Count every line in the following entries where the word "computer" appears. Give the count alone.
Segment Start: SUPPLIED RECORDS
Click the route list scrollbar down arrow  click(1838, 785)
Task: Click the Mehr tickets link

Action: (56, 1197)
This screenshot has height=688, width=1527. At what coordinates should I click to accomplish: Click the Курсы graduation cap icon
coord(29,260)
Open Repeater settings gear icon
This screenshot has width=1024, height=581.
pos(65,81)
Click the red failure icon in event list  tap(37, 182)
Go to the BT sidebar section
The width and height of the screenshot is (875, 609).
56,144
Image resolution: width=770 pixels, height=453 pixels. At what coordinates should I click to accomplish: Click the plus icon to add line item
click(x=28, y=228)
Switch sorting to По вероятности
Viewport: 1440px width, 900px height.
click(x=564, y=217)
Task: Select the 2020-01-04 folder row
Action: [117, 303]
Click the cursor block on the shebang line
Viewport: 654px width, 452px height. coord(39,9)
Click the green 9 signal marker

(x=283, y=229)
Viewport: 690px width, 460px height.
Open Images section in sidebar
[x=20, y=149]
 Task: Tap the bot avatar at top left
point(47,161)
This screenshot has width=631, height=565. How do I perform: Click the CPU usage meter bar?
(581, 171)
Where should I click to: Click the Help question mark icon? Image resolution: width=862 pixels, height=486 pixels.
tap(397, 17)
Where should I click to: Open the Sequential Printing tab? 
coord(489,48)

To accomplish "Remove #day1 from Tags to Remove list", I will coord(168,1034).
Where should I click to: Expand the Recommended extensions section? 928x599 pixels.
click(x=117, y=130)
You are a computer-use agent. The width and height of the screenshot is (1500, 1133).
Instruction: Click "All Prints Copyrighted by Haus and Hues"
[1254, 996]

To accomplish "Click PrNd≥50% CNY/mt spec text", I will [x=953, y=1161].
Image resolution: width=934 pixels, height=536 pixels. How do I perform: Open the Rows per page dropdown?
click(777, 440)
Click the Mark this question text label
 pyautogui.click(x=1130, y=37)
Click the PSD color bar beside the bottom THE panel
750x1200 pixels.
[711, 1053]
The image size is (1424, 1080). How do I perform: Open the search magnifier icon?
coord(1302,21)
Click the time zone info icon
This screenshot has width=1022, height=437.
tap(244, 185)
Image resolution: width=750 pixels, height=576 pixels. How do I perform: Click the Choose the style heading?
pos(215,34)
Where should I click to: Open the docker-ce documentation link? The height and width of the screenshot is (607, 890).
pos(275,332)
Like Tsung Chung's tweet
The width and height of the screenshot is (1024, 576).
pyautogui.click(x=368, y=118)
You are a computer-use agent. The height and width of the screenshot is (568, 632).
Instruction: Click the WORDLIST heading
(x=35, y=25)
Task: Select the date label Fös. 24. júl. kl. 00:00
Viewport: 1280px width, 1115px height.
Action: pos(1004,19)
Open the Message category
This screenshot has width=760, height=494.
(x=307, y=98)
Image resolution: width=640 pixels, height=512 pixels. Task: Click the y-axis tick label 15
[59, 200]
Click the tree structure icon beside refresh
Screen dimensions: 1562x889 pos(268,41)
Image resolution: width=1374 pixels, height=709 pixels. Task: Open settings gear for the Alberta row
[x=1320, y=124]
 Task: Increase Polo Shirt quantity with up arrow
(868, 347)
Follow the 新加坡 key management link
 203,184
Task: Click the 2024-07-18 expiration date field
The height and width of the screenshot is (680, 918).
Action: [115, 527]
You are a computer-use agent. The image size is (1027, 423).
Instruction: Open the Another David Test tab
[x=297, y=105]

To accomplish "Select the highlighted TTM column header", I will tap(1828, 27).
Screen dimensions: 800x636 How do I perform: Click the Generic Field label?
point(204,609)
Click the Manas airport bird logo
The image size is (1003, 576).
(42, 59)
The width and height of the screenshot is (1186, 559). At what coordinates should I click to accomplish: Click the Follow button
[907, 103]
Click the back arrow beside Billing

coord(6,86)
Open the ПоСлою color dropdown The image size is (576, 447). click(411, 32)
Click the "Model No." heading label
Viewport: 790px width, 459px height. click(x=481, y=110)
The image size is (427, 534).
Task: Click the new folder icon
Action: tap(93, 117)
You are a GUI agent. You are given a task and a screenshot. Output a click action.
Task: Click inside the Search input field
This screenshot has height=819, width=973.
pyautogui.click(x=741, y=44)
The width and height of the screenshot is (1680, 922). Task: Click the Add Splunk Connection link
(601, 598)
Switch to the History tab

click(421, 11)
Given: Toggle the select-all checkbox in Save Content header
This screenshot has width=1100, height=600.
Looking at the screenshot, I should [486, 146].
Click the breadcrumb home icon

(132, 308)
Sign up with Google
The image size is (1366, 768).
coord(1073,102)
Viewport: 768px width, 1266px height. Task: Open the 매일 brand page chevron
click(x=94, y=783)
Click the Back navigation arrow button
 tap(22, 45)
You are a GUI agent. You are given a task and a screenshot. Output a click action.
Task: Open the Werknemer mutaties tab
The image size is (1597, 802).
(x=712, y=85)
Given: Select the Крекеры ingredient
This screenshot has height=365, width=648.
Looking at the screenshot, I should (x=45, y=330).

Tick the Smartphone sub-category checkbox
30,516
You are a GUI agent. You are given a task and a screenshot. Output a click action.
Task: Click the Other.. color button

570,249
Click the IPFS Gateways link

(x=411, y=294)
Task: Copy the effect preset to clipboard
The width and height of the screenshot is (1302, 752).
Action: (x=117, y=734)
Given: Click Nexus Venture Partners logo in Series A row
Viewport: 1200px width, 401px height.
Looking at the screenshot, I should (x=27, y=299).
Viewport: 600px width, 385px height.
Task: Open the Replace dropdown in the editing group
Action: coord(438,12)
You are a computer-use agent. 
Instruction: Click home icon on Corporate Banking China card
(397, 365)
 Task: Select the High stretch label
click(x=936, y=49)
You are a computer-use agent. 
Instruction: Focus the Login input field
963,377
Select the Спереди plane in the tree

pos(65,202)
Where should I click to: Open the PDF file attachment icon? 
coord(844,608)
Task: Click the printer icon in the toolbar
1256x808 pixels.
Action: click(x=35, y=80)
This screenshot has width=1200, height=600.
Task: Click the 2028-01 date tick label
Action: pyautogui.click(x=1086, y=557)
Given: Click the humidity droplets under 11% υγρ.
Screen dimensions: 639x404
Segment End: SUPPLIED RECORDS
* _WRITTEN REPLY_
5